L’empereur n’y sera jamais inhumé: à sa mort, la construction n’est pas finie, elle le sera sous le règne de son petit fils, et par la suite, il ne sera pas déplacé.

Quand on visite, il y a même un artiste qui joue de l’orgue

Il y a aussi un « show multimédia »: plusieurs salles où on nous explique, en français, le pourquoi de cette église, et certains aspects de la vie de Maximilien.

Grand empereur du début de la renaissance, il suit les changements de son monde: il est à la fois mécène, artiste, amoureux de la nature, grand général. Il pose les bases de la domination Habsbourg de façon ingénieuse et variée: premier roi à gagner une guerre grâce aux canons et armes à feu, il joue aussi finement ses alliances matrimoniales et celles de ses enfants. C’est grâce à ces alliances que l’Autriche sera maitre de la Bourgogne, de l’Espagne et ses colonies, et de la Hongrie et la Bohème.

Tremplin de Bergisel

Changement total de décor: on le voit d’un peu partout en ville, il impressionne de loin, on se doit de visiter le tremplin de saut à ski de Bergisel.

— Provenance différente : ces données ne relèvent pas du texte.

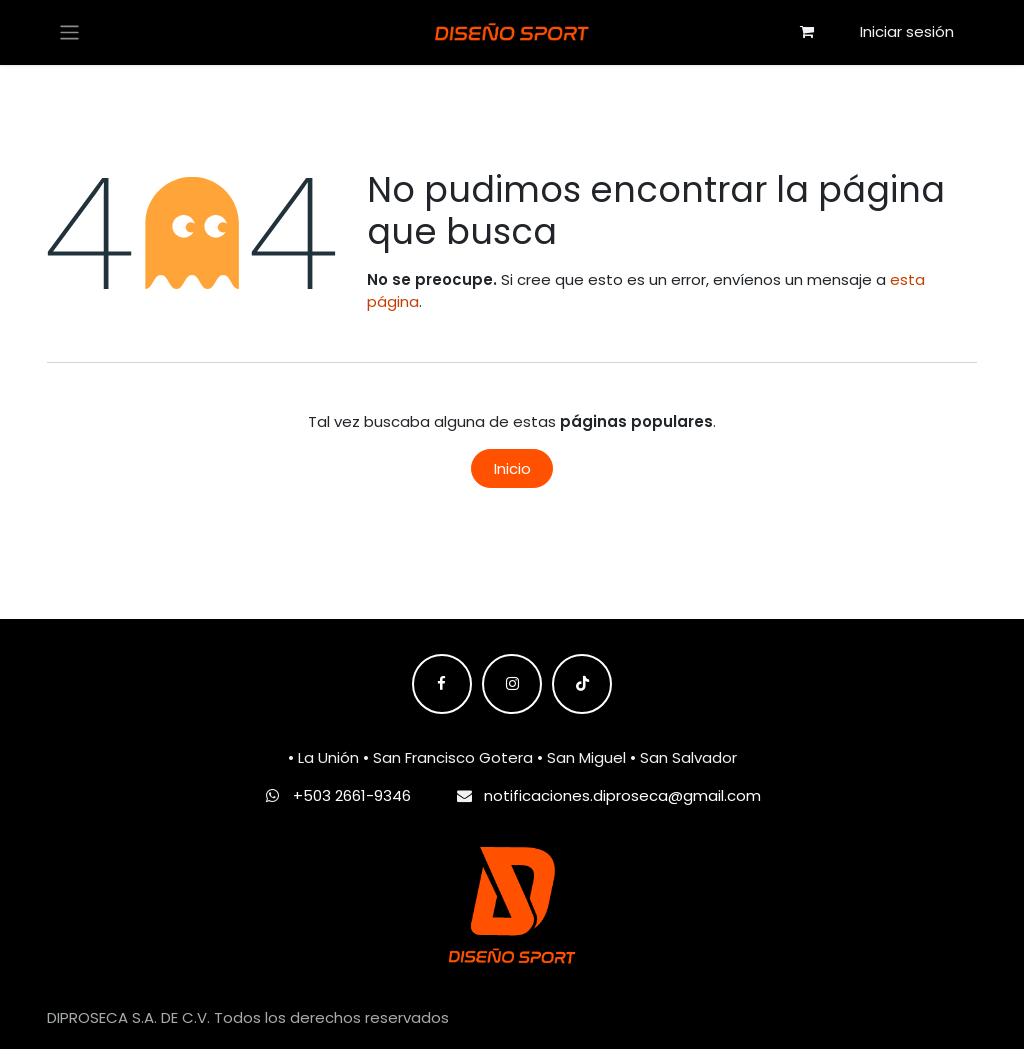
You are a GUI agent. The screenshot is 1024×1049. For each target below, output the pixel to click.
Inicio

On y va en voiture, mais il est accessible en transport en commun et à pied. Mais à pied ça grimpe.

Bergisel a été rénové en 2002, et ce n’est pas qu’un bâtiment sportif: c’est une belle œuvre d’architecture.

On peut prendre l’ascenseur, mais quand on attend devant, la porte ne s’ouvre pas. Avec des gens à l’intérieur. On va donc monter à pied hein.

Avec, de mémoire, 450 marches à monter, j’arrive les jambes en feu. Mais la vue est incroyable. Et comme à Sapporo, je ne m’y lancerais jamais.

Après la visite, on part direction Salzbourg. Le GPS nous fait passer par l’Allemagne. Quand on croise un panneau « contrôle COVID 15km », on retourne vite en Autriche. Les paysages autrichiens sont magnifiques, on en profite sur la route malgré la pluie.

(Vous inquiétez pas, on est arrivés sains et saufs de notre traversée clandestine de l’Allemagne)

 

Une réponse sur “Europe. Jour 22: la folie des grandeurs à Innsbruck”

  1. Quel contraste entre l’église impériale et le tremplin ! Bravo pour la grimpette à pied ^^ L’Autriche se présente bien…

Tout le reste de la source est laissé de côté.